Plataformas como Solana facilitaram lançamentos baratos, mas o ciclo de hype — impulsionado por FOMO, whales e narrativas virais — leva ao inevitável colapso. Projetos sem tokenomics sólidos ou utilidade real evaporam, arrastando bilhões em capital perdido. Essa depuração reforça a migração para ativos maduros.

Para brasileiros, expostos a volatilidade, esses números são um alerta: especulação pura é roleta-russa, enquanto BTC como reserva de valor ganha tração.
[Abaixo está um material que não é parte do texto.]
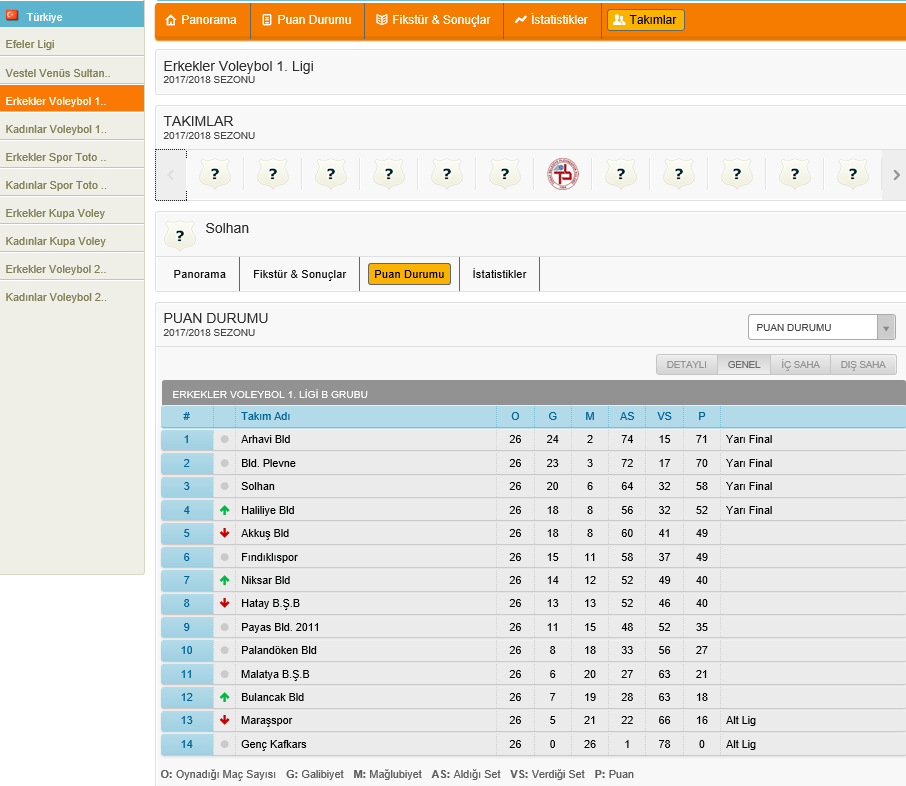Open Efeler Ligi in sidebar
Image resolution: width=906 pixels, height=786 pixels.
pyautogui.click(x=30, y=45)
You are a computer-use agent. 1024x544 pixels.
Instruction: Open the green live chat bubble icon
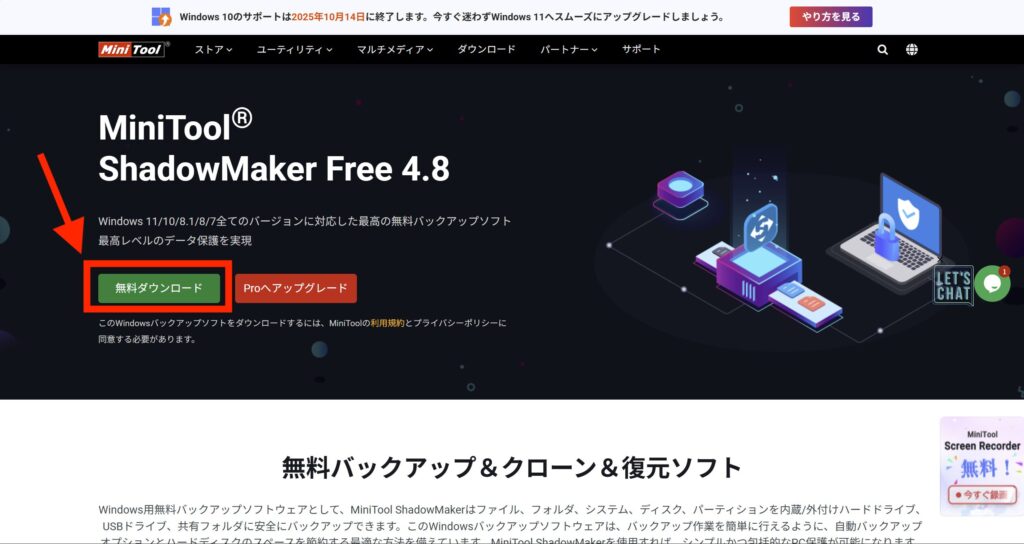992,283
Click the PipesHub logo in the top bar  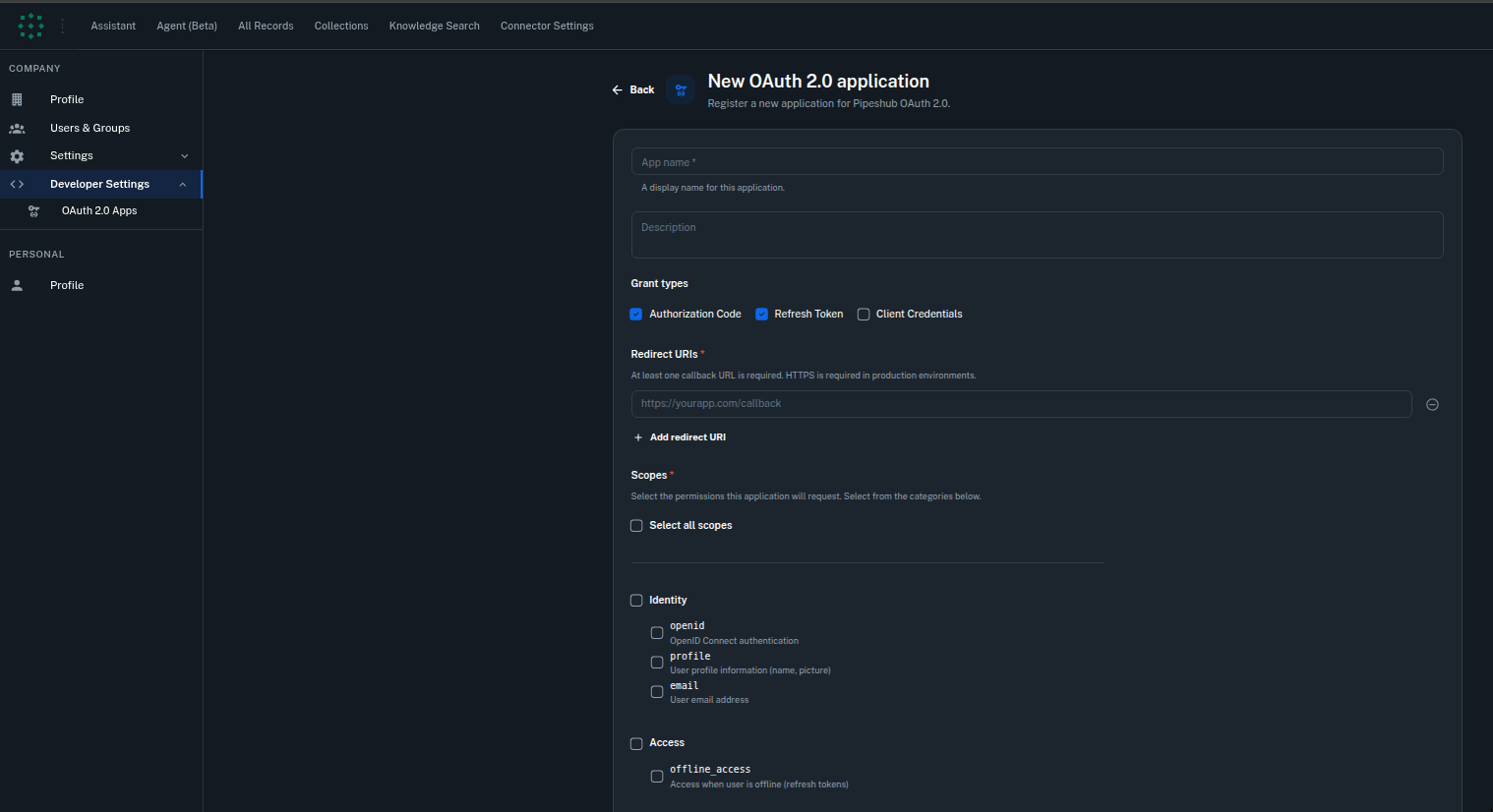(30, 25)
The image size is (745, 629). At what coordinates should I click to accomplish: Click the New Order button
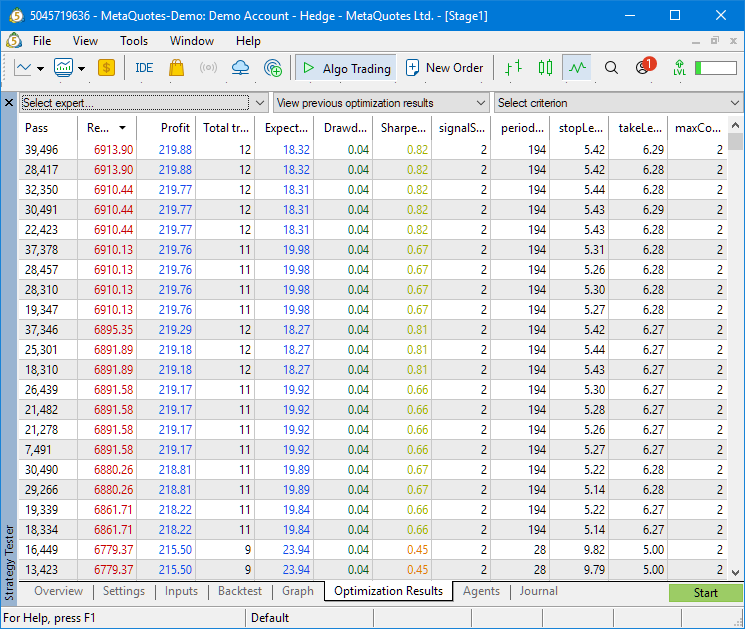coord(444,68)
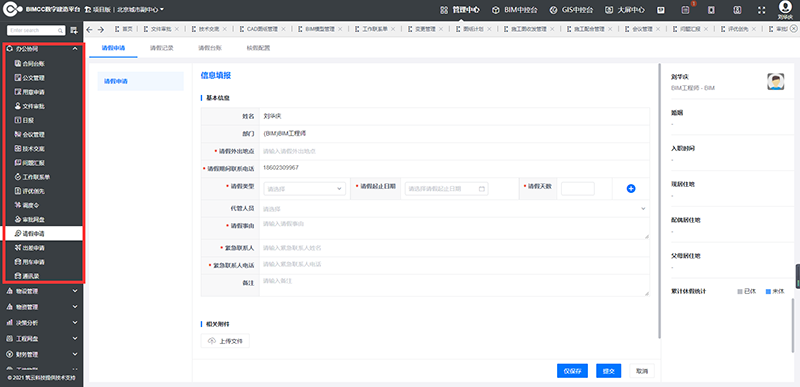Open the fullscreen icon in top bar
Viewport: 800px width, 387px height.
(762, 10)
Por Trás da Mudança: Liquidez e Institucionais

A concentração de liquidez explica o encurtamento dos rallys. Traders descrevem movimentos como “hair-trigger”: subidas rápidas em memecoins ou temas de exchange, mas queimam sem sustentação. Bandas de liquidez apertaram, com stops acionados mais cedo.

Fluxos institucionais priorizam o “top tier”, onde ordens executam sem slippage excessivo. Narrativas amplas deram lugar a táticas curtas, sem momentum duradouro. A capitalização total de mercado em US$ 3,22 trilhões reflete essa polarização.

Em 2026, sem retail renovado, suporte institucional a menores e macro calmo, os padrões persistem. A institucionalização acelera a autocorreção, punindo o excesso de risco.

Lições Céticas para Traders em 2026

Não caia na falácia do sobrevivente: sucessos raros como DOGE ofuscam milhões de falhas. A “morte das altcoins” pode ser hiperbólica, mas os dados gritam cautela. Monitore TVL, volume orgânico e fundamentos; diversifique em BTC/ETH/DeFi comprovado.

A janela estreita exige timing preciso — entrar cedo, sair rápido. 2026 testa se o hype resiste ou se a maturidade prevalece. Proteja o capital: o risco real é perda total em buscas por unicórnios.